• _Instructions for the task_
From the first line to the last, give the data again exactly.

• _Input material_
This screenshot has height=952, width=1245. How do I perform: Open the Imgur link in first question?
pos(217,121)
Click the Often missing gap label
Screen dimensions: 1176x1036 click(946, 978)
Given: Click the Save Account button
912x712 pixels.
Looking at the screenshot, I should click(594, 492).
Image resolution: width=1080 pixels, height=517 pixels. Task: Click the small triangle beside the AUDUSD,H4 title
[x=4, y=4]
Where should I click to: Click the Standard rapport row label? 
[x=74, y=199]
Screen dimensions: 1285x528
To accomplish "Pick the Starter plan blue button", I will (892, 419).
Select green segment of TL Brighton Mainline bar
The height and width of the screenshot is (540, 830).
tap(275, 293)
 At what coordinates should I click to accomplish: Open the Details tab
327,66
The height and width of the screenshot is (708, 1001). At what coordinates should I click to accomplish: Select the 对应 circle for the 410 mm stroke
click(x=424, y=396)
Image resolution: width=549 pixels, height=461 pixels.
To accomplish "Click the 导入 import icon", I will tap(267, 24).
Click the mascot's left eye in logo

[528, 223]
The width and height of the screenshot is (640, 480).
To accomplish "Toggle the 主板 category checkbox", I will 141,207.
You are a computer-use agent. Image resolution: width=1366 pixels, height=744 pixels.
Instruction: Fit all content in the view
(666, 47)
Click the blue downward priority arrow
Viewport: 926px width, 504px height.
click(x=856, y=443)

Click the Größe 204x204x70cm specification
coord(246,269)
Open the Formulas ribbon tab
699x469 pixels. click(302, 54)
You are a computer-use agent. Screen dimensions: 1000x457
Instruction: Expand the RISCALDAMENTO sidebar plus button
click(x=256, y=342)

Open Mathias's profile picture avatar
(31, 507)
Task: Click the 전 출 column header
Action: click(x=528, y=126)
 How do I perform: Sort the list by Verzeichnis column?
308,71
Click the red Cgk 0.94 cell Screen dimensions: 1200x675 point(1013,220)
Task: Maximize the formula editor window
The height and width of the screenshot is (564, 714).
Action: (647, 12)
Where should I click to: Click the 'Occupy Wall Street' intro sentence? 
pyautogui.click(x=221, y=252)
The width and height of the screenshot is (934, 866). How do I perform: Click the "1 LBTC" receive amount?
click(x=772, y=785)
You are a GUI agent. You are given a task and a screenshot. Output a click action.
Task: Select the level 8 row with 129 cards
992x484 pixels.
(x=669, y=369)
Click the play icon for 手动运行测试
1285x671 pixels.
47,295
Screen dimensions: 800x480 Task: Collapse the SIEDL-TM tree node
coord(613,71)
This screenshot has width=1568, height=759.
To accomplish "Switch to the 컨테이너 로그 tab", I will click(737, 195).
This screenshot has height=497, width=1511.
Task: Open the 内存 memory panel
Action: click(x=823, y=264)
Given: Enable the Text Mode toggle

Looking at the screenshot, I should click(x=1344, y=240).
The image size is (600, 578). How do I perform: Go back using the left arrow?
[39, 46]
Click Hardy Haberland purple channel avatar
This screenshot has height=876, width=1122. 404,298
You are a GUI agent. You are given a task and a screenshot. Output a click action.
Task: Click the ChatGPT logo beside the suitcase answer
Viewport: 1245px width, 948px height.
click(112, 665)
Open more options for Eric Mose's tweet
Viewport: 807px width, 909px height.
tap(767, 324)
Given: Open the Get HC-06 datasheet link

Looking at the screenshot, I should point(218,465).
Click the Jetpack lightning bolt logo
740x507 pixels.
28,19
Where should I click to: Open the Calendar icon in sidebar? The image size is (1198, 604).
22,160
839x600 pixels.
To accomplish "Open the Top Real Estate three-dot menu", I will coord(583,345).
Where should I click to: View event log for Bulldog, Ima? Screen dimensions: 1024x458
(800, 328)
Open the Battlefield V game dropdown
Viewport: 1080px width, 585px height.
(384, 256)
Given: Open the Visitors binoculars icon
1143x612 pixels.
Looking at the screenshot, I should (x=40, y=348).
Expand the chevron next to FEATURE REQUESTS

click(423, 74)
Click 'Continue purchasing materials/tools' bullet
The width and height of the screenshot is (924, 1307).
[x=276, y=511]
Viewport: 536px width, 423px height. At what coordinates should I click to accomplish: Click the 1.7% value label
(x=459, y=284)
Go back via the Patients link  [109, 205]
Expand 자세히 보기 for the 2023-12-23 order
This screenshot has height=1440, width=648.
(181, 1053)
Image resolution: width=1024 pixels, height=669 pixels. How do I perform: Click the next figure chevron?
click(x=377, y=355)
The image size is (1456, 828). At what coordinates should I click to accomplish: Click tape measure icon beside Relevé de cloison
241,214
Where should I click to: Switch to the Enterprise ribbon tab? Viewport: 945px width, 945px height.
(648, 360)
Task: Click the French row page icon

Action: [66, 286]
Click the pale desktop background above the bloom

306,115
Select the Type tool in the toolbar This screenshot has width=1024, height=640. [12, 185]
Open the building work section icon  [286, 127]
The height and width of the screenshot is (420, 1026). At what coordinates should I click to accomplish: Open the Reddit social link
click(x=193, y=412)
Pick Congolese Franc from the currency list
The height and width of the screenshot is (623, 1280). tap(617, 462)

• _Response for this exercise_
This screenshot has height=952, width=1245. How do I perform: Open the Imgur link in first question?
pos(217,121)
Click the Often missing gap label
Screen dimensions: 1176x1036 click(946, 978)
Given: Click the Save Account button
912x712 pixels.
Looking at the screenshot, I should click(594, 492).
Image resolution: width=1080 pixels, height=517 pixels. Task: Click the small triangle beside the AUDUSD,H4 title
[x=4, y=4]
Where should I click to: Click the Standard rapport row label? 
[x=74, y=199]
Screen dimensions: 1285x528
To accomplish "Pick the Starter plan blue button", I will (892, 419).
Select green segment of TL Brighton Mainline bar
The height and width of the screenshot is (540, 830).
tap(275, 293)
 At what coordinates should I click to accomplish: Open the Details tab
327,66
The height and width of the screenshot is (708, 1001). At what coordinates should I click to accomplish: Select the 对应 circle for the 410 mm stroke
click(x=424, y=396)
Image resolution: width=549 pixels, height=461 pixels.
To accomplish "Click the 导入 import icon", I will tap(267, 24).
Click the mascot's left eye in logo

[528, 223]
The width and height of the screenshot is (640, 480).
To accomplish "Toggle the 主板 category checkbox", I will 141,207.
You are a computer-use agent. Image resolution: width=1366 pixels, height=744 pixels.
Instruction: Fit all content in the view
(666, 47)
Click the blue downward priority arrow
Viewport: 926px width, 504px height.
click(x=856, y=443)

Click the Größe 204x204x70cm specification
coord(246,269)
Open the Formulas ribbon tab
699x469 pixels. click(302, 54)
You are a computer-use agent. Screen dimensions: 1000x457
Instruction: Expand the RISCALDAMENTO sidebar plus button
click(x=256, y=342)

Open Mathias's profile picture avatar
(31, 507)
Task: Click the 전 출 column header
Action: click(x=528, y=126)
 How do I perform: Sort the list by Verzeichnis column?
308,71
Click the red Cgk 0.94 cell Screen dimensions: 1200x675 point(1013,220)
Task: Maximize the formula editor window
The height and width of the screenshot is (564, 714).
Action: (647, 12)
Where should I click to: Click the 'Occupy Wall Street' intro sentence? 
pyautogui.click(x=221, y=252)
The width and height of the screenshot is (934, 866). How do I perform: Click the "1 LBTC" receive amount?
click(x=772, y=785)
You are a GUI agent. You are given a task and a screenshot. Output a click action.
Task: Select the level 8 row with 129 cards
992x484 pixels.
(x=669, y=369)
Click the play icon for 手动运行测试
1285x671 pixels.
47,295
Screen dimensions: 800x480 Task: Collapse the SIEDL-TM tree node
coord(613,71)
This screenshot has width=1568, height=759.
To accomplish "Switch to the 컨테이너 로그 tab", I will click(737, 195).
This screenshot has height=497, width=1511.
Task: Open the 内存 memory panel
Action: click(x=823, y=264)
Given: Enable the Text Mode toggle

Looking at the screenshot, I should click(x=1344, y=240).
The image size is (600, 578). How do I perform: Go back using the left arrow?
[39, 46]
Click Hardy Haberland purple channel avatar
This screenshot has height=876, width=1122. 404,298
You are a GUI agent. You are given a task and a screenshot. Output a click action.
Task: Click the ChatGPT logo beside the suitcase answer
Viewport: 1245px width, 948px height.
click(112, 665)
Open more options for Eric Mose's tweet
Viewport: 807px width, 909px height.
tap(767, 324)
Given: Open the Get HC-06 datasheet link

Looking at the screenshot, I should point(218,465).
Click the Jetpack lightning bolt logo
740x507 pixels.
28,19
Where should I click to: Open the Calendar icon in sidebar? The image size is (1198, 604).
22,160
839x600 pixels.
To accomplish "Open the Top Real Estate three-dot menu", I will coord(583,345).
Where should I click to: View event log for Bulldog, Ima? Screen dimensions: 1024x458
(800, 328)
Open the Battlefield V game dropdown
Viewport: 1080px width, 585px height.
(384, 256)
Given: Open the Visitors binoculars icon
1143x612 pixels.
Looking at the screenshot, I should (x=40, y=348).
Expand the chevron next to FEATURE REQUESTS

click(423, 74)
Click 'Continue purchasing materials/tools' bullet
The width and height of the screenshot is (924, 1307).
[x=276, y=511]
Viewport: 536px width, 423px height. At what coordinates should I click to accomplish: Click the 1.7% value label
(x=459, y=284)
Go back via the Patients link  [109, 205]
Expand 자세히 보기 for the 2023-12-23 order
This screenshot has height=1440, width=648.
(181, 1053)
Image resolution: width=1024 pixels, height=669 pixels. How do I perform: Click the next figure chevron?
click(x=377, y=355)
The image size is (1456, 828). At what coordinates should I click to accomplish: Click tape measure icon beside Relevé de cloison
241,214
Where should I click to: Switch to the Enterprise ribbon tab? Viewport: 945px width, 945px height.
(648, 360)
Task: Click the French row page icon

Action: [66, 286]
Click the pale desktop background above the bloom

306,115
Select the Type tool in the toolbar This screenshot has width=1024, height=640. [12, 185]
Open the building work section icon  [286, 127]
The height and width of the screenshot is (420, 1026). At what coordinates should I click to accomplish: Open the Reddit social link
click(x=193, y=412)
Pick Congolese Franc from the currency list
The height and width of the screenshot is (623, 1280). tap(617, 462)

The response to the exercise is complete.